The principal driving force behind Christianity in the fifth and sixth centuries was the Eastern Roman Empire, otherwise known as Byzantium. I have mentioned that the Sutton Hoo ship burial produced a set of Byzantine bronze bowls, and these are neither an outlying nor a unique find. A slightly different form of Byzantine bronze bowl has been found in the Thames Valley and in south-eastern Britain, along the Rhine Valley and into central Europe and the Adriatic Sea.22 These bowls, which often stand on short feet, are known rather confusingly as ‘Coptic’ bowls, despite the fact that we know they were not made in Coptic Egypt.* We will see shortly that at least another possible trading route lay through the Mediterranean and thus to Spain, Portugal, Ireland and western Britain. Both Ken Dark and another authority on the period, Anthea Harris, argue persuasively that these connections played an active part in shaping the barbarian and ex-Roman west until at least the seventh century. I do not know the extent to which this was a deliberate political decision by leaders in the Eastern Roman Empire, now known as Byzantium. What I am convinced of, however, is that the so-called ‘barbarian’ west, which included Britain, was sufficiently sophisticated and well organised to beworthsubjecting to such influence. This would certainly imply that paganism had not triumphed even in places like south-east England, which has quite a heavy distribution of bronze ‘Coptic’ vessels. It would seem probable that the Church was playing a significant and a growing role even in these easterly areas.
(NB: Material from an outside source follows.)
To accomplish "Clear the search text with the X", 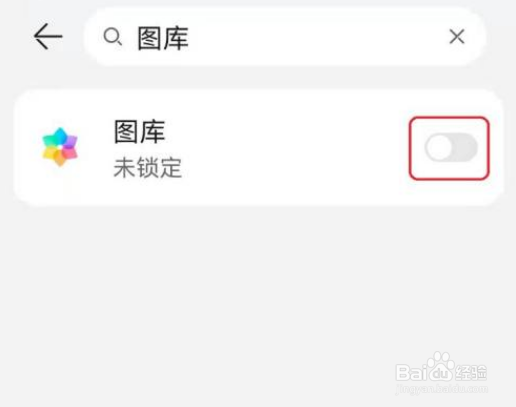I will point(457,36).
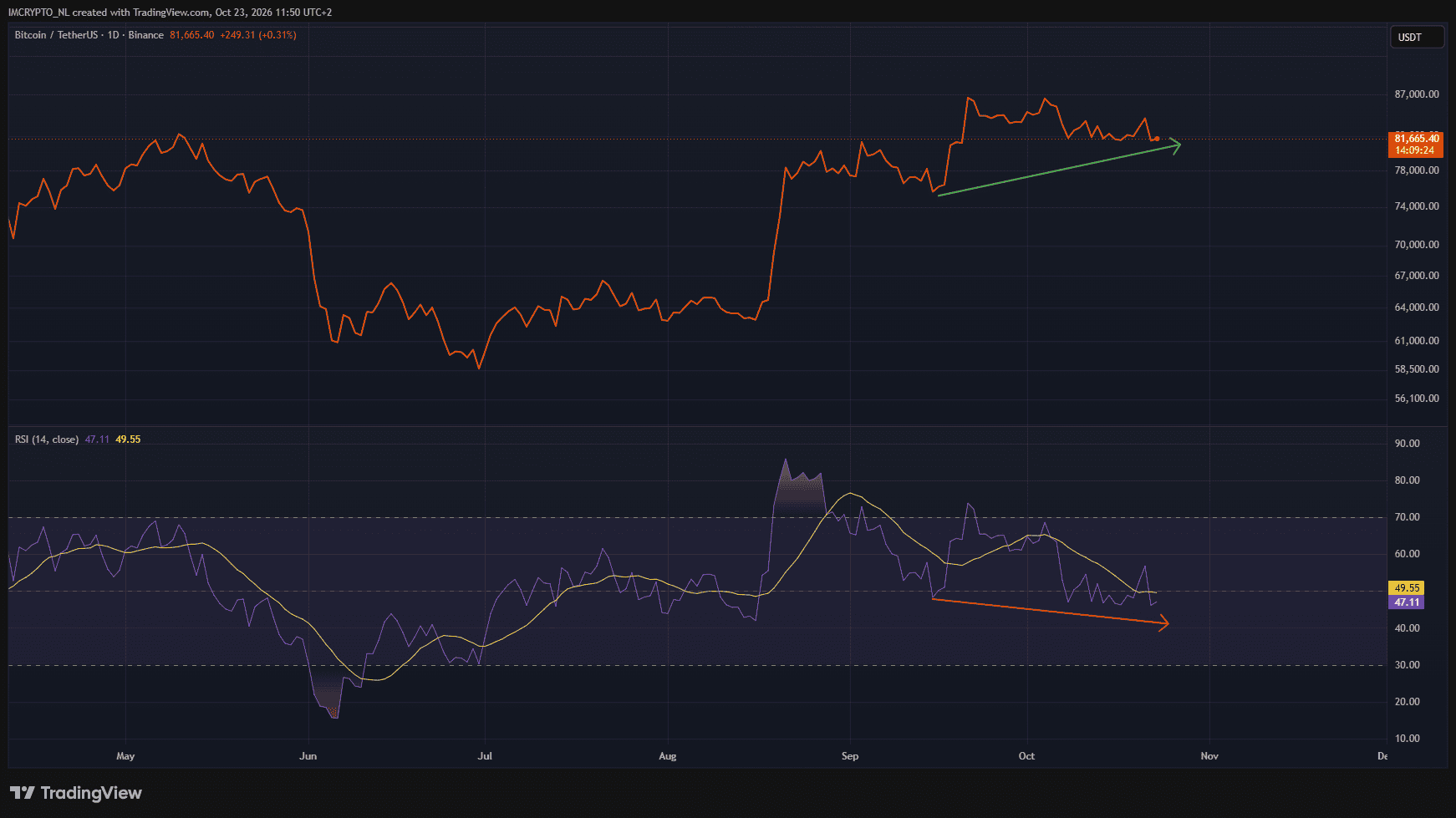This screenshot has width=1456, height=818.
Task: Click the TradingView logo icon
Action: 23,793
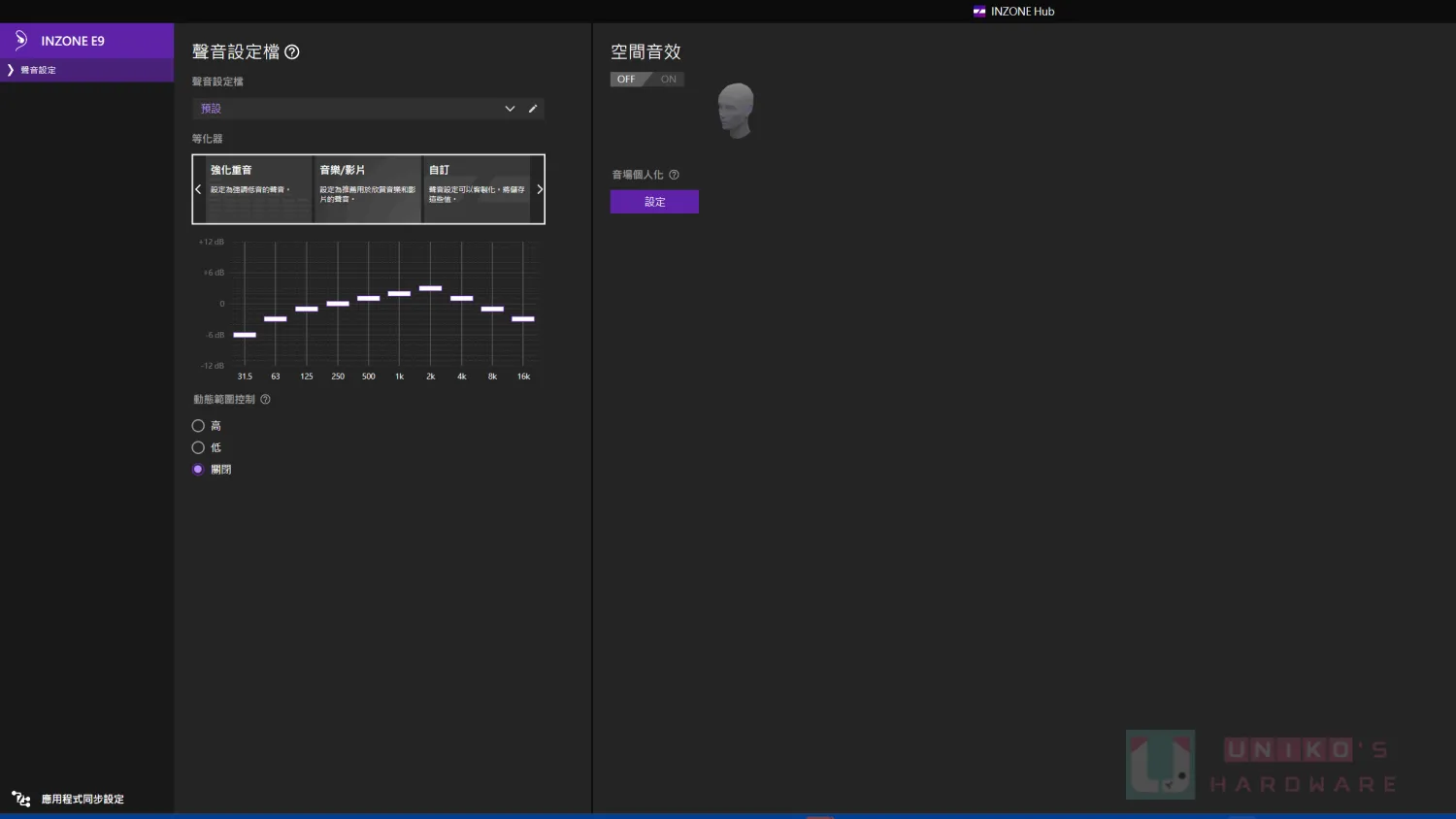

We have known for some time that the (Celtic) Church played an important part in the development of post-Roman society in the south-west. As Ken Dark puts it: ‘We might see…the fifth century as a turning point for the character of religious foci in western Britain. Whereas as late as the mid-fourth century the principal rural religious foci throughout the region were pagan temples, by 500 this situation had ceased. There is no trace of organised paganism in western Britain after the early fifth century, and the main religious foci are now monastic sites and churches.’23

Before Anthea Harris’s Byzantium, Britain and the West: The Archaeology of Cultural Identity ad 400-650 (2003), the links between Britain and the Mediterranean world were best illustrated by finds from Wales and the West Country. The most famous of these finds have undoubtedly come from perhaps the best-known archaeological site in western Britain, the stunningly beautiful coastal site in north Cornwall known as Tintagel Castle. It’s a place that cries out to have magic and legends attached to it - and not surprisingly, this is precisely what has happened.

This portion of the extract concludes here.